● **OP TE LOSSEN**:
Wil je alle items hieronder woord voor woord weergeven en daarbij de afbeeldingen weglaten?

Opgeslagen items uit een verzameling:
__________
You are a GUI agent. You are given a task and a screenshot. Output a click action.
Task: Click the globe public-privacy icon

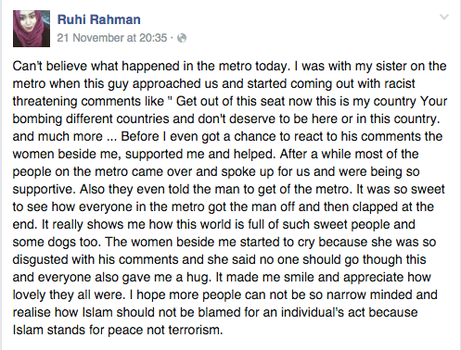pos(182,38)
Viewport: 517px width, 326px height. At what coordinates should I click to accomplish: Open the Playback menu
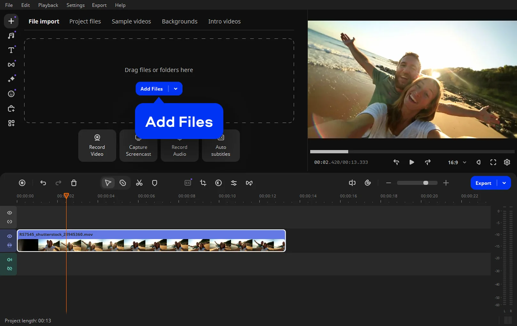[48, 5]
__________
● **UITGEWERKTE OPGAVE**:
You are a GUI agent. You are given a task and a screenshot. Output a click action.
Task: Click the globe public-privacy icon

pos(182,38)
Viewport: 517px width, 326px height. At what coordinates should I click to accomplish: Open the Playback menu
[48, 5]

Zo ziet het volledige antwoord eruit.